# Exercise prompt
From the entries that follow, copy exactly the lines beginning at the line holding "The height and width of the screenshot is (484, 490)." and continuing through the line holding "Task: Open the No throttling dropdown".
··········
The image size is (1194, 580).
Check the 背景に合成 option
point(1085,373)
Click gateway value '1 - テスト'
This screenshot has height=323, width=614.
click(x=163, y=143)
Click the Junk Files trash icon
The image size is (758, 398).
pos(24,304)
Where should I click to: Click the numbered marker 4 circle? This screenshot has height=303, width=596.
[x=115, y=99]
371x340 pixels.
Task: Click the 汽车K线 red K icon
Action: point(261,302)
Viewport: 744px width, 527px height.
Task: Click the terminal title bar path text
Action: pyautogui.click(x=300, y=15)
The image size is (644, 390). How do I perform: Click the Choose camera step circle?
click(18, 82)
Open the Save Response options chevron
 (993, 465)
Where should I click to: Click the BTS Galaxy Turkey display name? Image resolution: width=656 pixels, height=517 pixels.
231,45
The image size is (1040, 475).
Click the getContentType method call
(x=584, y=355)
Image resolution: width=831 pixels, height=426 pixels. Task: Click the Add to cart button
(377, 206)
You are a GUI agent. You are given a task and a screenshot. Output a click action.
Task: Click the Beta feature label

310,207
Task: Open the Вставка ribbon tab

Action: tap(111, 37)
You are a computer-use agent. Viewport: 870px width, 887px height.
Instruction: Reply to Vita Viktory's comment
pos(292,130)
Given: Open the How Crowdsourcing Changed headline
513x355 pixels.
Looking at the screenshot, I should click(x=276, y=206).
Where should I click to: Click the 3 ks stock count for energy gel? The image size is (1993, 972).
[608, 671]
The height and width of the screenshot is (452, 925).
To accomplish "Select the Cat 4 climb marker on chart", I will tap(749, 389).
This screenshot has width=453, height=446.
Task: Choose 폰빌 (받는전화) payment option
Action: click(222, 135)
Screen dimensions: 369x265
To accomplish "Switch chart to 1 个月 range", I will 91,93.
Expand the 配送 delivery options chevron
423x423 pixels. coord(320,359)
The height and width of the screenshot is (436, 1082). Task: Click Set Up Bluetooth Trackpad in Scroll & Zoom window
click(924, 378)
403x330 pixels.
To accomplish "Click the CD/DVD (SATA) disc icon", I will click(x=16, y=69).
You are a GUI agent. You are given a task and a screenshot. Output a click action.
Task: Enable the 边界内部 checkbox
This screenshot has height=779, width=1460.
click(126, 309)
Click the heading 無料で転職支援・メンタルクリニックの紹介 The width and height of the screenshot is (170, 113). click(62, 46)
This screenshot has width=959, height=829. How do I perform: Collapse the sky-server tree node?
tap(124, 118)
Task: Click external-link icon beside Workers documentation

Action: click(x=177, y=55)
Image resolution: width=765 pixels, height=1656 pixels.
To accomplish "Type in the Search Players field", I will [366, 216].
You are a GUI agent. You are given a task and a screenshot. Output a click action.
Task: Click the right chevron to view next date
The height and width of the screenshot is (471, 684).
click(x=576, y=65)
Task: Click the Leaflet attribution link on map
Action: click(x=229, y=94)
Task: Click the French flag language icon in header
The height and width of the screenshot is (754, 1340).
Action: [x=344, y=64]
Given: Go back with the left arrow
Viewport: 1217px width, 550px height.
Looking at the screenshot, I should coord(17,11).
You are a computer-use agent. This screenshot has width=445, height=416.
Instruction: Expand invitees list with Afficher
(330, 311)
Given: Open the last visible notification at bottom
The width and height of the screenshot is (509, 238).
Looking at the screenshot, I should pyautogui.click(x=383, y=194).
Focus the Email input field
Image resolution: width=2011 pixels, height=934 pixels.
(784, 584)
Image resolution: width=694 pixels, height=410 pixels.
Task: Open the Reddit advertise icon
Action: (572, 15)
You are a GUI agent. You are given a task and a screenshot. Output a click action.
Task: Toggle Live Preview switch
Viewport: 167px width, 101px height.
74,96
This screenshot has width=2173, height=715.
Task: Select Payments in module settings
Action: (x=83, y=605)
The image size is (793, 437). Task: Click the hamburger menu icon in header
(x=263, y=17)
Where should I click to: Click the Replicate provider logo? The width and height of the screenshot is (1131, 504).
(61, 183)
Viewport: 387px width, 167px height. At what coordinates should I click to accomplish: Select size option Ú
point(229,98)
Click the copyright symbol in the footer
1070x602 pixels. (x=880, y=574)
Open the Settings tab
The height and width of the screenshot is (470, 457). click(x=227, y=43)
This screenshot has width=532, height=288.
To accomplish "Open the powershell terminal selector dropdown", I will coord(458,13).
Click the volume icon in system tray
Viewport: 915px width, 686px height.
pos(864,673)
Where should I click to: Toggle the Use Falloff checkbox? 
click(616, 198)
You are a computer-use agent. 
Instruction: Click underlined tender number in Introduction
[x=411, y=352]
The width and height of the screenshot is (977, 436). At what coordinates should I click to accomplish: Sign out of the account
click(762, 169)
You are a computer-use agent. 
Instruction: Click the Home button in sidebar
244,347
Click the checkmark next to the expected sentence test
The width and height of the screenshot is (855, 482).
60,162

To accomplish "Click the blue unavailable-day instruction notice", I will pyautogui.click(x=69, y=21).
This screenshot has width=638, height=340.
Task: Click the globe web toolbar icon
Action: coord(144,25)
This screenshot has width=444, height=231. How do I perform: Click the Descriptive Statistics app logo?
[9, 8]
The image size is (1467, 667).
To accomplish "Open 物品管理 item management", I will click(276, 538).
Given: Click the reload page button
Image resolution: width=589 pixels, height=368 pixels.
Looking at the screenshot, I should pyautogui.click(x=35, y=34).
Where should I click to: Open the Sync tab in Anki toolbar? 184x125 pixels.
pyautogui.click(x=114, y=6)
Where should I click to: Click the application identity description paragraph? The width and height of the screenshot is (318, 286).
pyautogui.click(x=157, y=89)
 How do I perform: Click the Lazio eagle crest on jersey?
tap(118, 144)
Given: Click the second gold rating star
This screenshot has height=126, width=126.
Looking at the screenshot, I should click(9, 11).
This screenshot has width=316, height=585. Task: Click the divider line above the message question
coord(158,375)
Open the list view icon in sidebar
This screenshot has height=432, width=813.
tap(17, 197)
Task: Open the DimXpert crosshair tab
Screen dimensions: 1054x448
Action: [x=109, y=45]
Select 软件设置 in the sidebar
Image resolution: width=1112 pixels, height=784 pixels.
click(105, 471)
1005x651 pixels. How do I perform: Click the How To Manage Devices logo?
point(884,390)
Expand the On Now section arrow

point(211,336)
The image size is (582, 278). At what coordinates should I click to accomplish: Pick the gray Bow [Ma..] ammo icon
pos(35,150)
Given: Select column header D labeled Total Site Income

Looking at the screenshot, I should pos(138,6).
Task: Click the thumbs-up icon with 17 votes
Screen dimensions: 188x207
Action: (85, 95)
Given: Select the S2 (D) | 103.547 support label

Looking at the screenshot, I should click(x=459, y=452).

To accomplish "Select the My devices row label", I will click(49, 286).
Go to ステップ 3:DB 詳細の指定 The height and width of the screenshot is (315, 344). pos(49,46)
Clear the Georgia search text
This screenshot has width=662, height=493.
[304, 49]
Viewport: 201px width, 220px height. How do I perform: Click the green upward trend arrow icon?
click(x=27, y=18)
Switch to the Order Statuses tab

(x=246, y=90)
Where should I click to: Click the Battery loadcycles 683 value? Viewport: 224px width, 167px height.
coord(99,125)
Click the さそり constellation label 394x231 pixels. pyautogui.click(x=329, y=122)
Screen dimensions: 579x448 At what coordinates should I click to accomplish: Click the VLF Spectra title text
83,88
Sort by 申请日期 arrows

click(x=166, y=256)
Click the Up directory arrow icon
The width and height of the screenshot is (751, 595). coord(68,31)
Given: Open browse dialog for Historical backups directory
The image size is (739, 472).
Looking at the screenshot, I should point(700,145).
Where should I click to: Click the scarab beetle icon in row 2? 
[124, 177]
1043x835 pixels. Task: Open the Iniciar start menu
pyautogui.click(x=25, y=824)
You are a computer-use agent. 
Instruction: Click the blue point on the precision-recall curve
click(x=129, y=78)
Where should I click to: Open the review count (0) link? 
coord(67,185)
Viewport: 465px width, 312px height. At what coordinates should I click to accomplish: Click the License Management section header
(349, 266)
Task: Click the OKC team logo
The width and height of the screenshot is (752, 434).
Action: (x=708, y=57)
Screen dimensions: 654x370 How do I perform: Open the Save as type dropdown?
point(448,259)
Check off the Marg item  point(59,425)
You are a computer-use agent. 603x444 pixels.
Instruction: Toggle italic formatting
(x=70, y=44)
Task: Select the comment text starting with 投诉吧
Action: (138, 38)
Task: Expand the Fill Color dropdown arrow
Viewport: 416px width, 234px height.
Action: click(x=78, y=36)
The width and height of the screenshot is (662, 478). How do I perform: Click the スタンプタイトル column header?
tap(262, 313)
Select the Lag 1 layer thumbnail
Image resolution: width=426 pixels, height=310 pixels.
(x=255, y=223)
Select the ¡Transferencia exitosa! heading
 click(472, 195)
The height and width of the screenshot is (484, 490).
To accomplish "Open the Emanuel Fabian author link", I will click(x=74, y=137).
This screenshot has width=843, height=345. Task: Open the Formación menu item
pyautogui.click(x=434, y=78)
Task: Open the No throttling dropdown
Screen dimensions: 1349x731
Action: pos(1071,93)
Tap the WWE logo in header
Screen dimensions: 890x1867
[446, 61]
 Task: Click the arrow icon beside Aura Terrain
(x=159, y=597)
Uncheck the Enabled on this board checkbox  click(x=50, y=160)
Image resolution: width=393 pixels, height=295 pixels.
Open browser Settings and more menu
··········
# Response for this exercise
The height and width of the screenshot is (484, 490).
To accomplish "Open the Emanuel Fabian author link", I will click(x=74, y=137).
This screenshot has width=843, height=345. Task: Open the Formación menu item
pyautogui.click(x=434, y=78)
Task: Open the No throttling dropdown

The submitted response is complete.